Nessun “salvagente” giudiziario per il deputato regionale Riccardo Gallo Afflitto dopo l’interrogatorio per corruzione nell’ambito dell’indagine “Corte dei miracoli” sui favori ricevuti dall’ex manager del Cefpas Roberto Sanfilippo.

Il deputato, di Forza Italia fin dalla prima ora e ponte di collegamento tra la Sicilia e Pierluigi Berlusconi, è agli arresti domiciliari per ordine del gip del tribunale di Caltanissetta Santi Bologna.

Lo stesso gip in astratto aveva valutato per il deputato una misura non detentiva.

Ipotesi non ritenuta adeguata perché potrebbe portare avanti l’attività parlamentare «continuando nella sua opera di procacciamento di utilità personali» e perché «ha dimostrato di poter esercitare influenze illecite sull’intero territorio regionale costituendo ad Agrigento il perno politico dell’area di riferimento e rappresentando l’interlocutore privilegiato dei politici, anche di altre aree di influenza come Raffaele Lombardo».

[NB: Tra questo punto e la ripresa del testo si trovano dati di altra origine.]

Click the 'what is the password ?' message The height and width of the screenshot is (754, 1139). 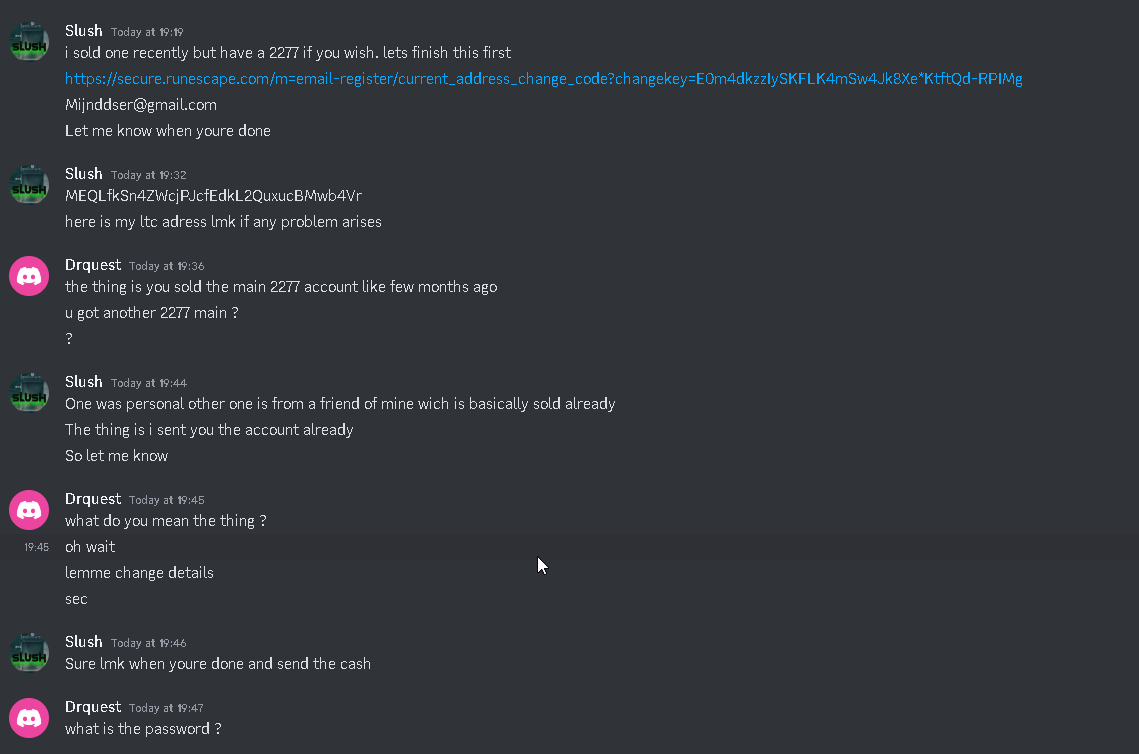click(143, 729)
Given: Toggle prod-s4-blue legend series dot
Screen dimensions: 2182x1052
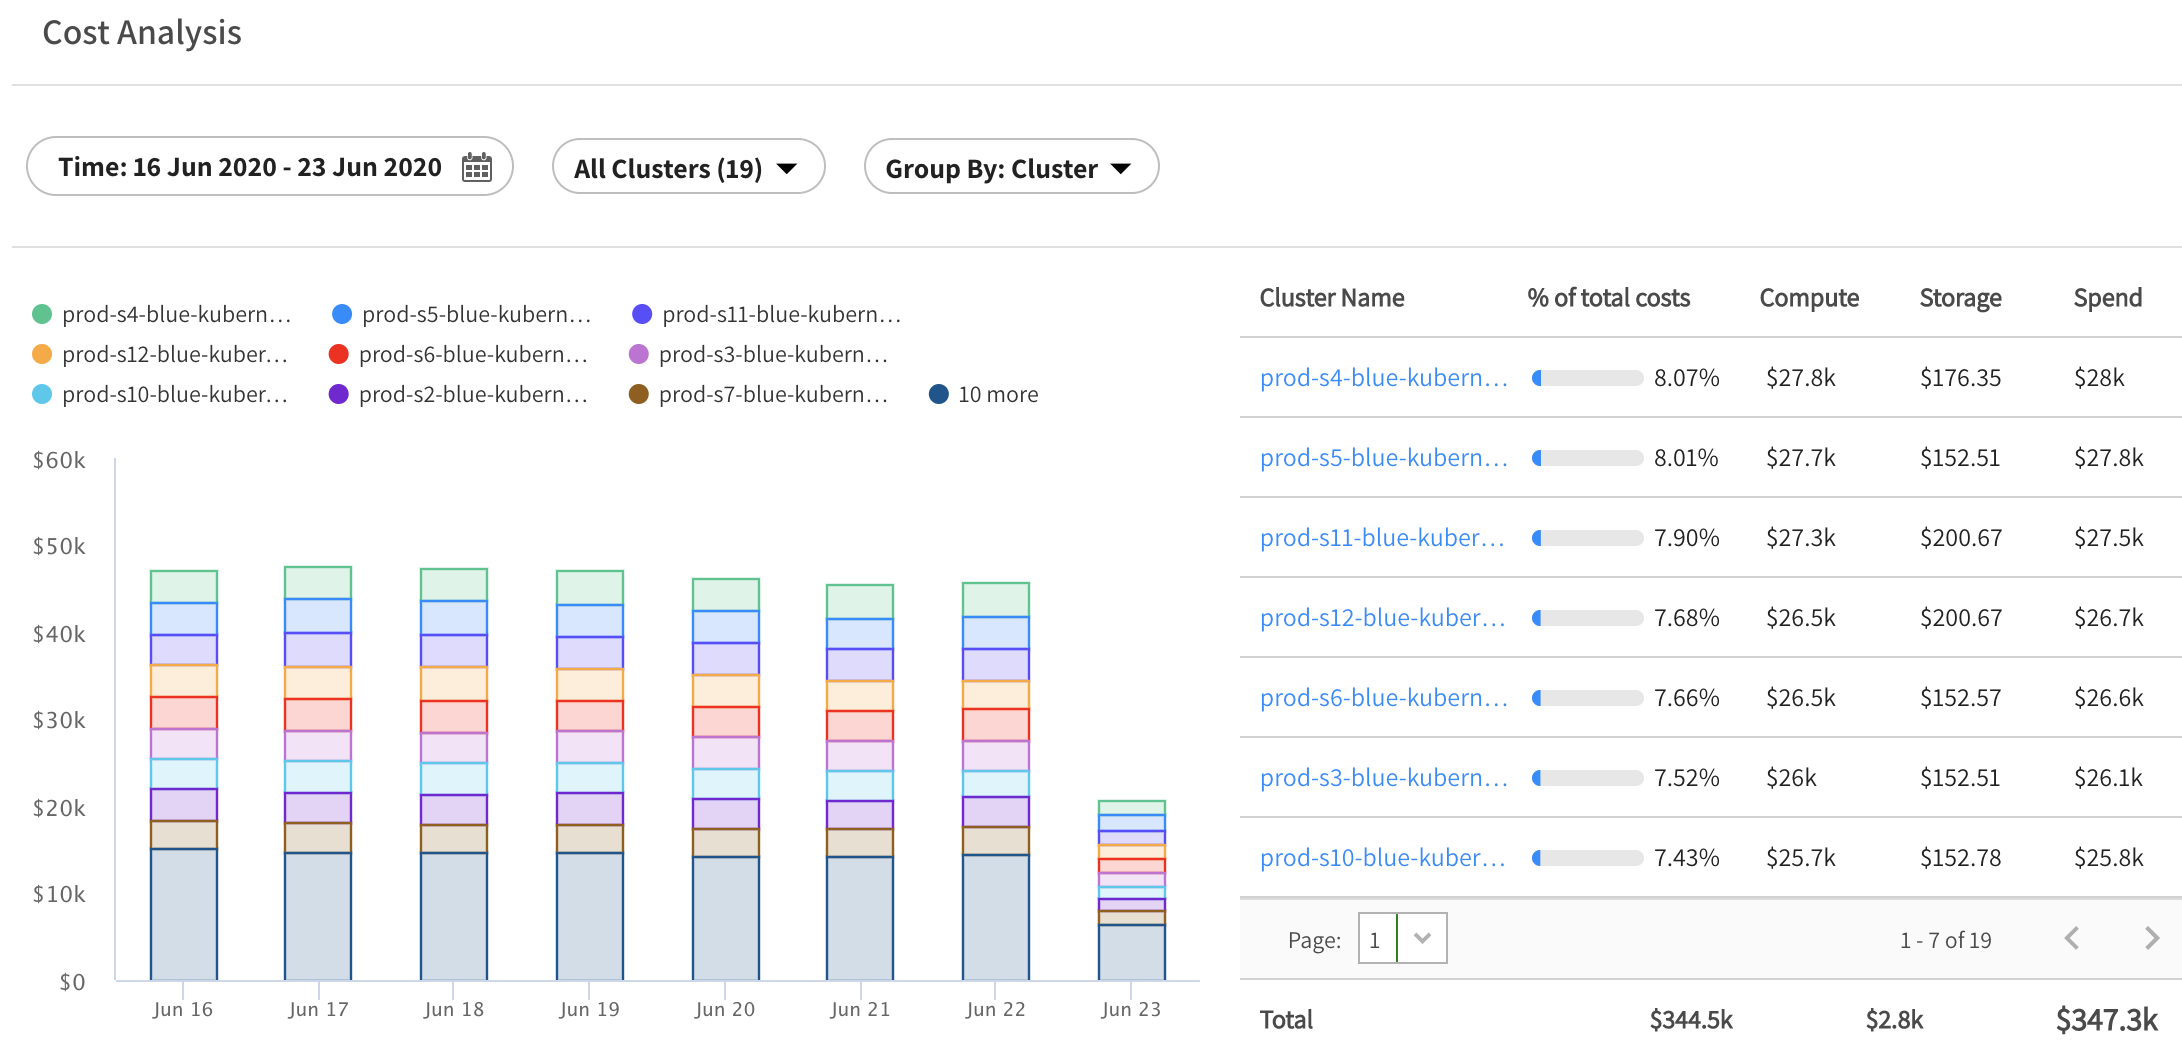Looking at the screenshot, I should click(x=42, y=314).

L’accordo politico “Gallo-Di Mauro” per la presidenza del consiglio comunale di Agrigento non è passato inosservato agli uffici giudiziari di Caltanissetta dopo che il deputato durante l’interrogatorio - avvenuto qualche giorno prima del rinnovo delle cariche comunali nella Città dei Templi - si era difeso cercando di tenere lontane le ombre di corruttela sul suo operato politico.